Only the last of those three numbers is plausible. And when combined, they meant that I gave Djokovic less than a 65% chance of reaching the round of 16. With all due respect to myself, that was almost as ridiculous then as it it sounds now.
It’s those early-round numbers that result in such minute chances that the favorite will win the tournament. Even if we give a player a 90% chance of winning all his matches, he’ll still only win the seven consecutive matches required for a grand slam 48% of the time. Lower it to 80%, and we’re down to 21% for the tournament. Since the odds of winning a semifinal match against the likes of Murray, Federer, or Nadal is probably much lower, it seems that early round odds should be much more favorable.
To summarize, one of two things is going on here. Either (1) my numbers underestimate the likelihood that the pre-tournament favorite wins a grand slam; or (2) our intuition overestimates the likelihood that the favorite takes home the trophy.
Forecasting for dummies
One way to pick between the two is to look at the recent past. Are pre-tournament favorites winning more or less than expected?
For now, let’s set aside the question of the likelihood that Djokovic beats Chardy or Marchenko, and look only at winning the tournament. We’re going to make two major assumptions here: (1) it’s possible to identify the pre-tournament favorite years later, and (2) favorites are generally created equal–Djokovic towers over his competitors to the same degree that Courier, or Lendl, or Sampras, or Federer towered over his. As usual, both of these assumptions probably aren’t true, but they aren’t so hideously wrong that they’ll stop us from reaching some worthwhile conclusions.
There are three easy ways of picking the pre-tournament favorite for a grand slam: using (a) the winner of the last slam; (b) the defending champion, and (c) the top seed–almost always the world #1. The top seed is probably best, while the defending champion might identify a player who is particularly good on the surface, and the winner of the last slam might pick out someone who is riding a hot streak.
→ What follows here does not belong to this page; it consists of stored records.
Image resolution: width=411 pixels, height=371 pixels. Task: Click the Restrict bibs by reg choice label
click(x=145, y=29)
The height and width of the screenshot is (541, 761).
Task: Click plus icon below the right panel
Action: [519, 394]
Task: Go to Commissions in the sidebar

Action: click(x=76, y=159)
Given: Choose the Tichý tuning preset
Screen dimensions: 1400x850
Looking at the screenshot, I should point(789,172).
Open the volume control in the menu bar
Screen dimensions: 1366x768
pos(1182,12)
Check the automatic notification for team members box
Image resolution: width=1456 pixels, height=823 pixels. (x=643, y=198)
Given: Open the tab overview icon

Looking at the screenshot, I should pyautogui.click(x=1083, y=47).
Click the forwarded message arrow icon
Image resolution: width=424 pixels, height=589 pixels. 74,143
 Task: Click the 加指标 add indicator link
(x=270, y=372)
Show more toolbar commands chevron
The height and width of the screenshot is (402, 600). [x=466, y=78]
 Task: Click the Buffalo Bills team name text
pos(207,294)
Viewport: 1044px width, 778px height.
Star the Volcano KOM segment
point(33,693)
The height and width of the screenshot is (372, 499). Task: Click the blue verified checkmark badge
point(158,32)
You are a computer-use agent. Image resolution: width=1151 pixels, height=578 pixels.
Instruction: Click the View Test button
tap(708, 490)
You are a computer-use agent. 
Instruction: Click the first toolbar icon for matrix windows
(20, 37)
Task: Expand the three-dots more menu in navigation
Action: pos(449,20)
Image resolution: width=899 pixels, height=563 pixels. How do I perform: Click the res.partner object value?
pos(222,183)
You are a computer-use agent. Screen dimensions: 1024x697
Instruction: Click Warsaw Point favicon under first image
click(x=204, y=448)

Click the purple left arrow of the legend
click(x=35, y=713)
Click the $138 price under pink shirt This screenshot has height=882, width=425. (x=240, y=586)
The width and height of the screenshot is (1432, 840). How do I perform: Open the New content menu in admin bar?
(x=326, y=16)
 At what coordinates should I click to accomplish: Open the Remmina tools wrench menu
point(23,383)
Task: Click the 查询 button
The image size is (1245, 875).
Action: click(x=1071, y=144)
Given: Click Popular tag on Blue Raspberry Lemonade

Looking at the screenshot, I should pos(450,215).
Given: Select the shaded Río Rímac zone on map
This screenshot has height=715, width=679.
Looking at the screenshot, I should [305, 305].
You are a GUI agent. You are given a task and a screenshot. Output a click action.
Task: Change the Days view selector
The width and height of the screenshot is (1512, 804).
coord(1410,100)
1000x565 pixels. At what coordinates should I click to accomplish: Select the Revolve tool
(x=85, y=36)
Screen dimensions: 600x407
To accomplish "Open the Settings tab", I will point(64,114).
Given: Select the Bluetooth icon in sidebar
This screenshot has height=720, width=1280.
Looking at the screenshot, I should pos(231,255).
The last 21 years (back to 1991, inclusive), give us 84 slams to work with. Our sample is a bit smaller than that, because occasionally the winner of the last slam or the defending champion did not play, and on three occasions, the top seed pulled out before the tournament began. Here is how the favorites did:
- Of the 75 players who had won the previous slam, 18 (24%) won the tournament.
- Of the 76 defending champions, 26 (34%) won the tournament.
- Of the 81 top seeds, 29 (36%) won the tournament. If we exclude the French (where the top seed is often #1 on the basis of hard court performance), we get a more dramatic result here–26 of 60 (43.3%) won the tournament.
All of these measures are much higher than the 21.6% shot I gave Djokovic at Wimbledon. And most are higher than the 27-28% chances I gave him at the French and US Open. The 43.3% likelihood that the top seed wins a hard-court slam (thank you, Pete and Roger!) suggests that a more sophisticated measure of identifying the favorite might allow us to predict slam champions with, say, 40% accuracy.
40% is considerably higher than my models are spitting out right now, but I suspect it is much lower than many fans imagine for their favorite. It suggests that, at the extremes, my predictions aren’t quite one-sided enough. It might take Michael Berrer more than 25 chances before he finally catches Djokovic on a bad day.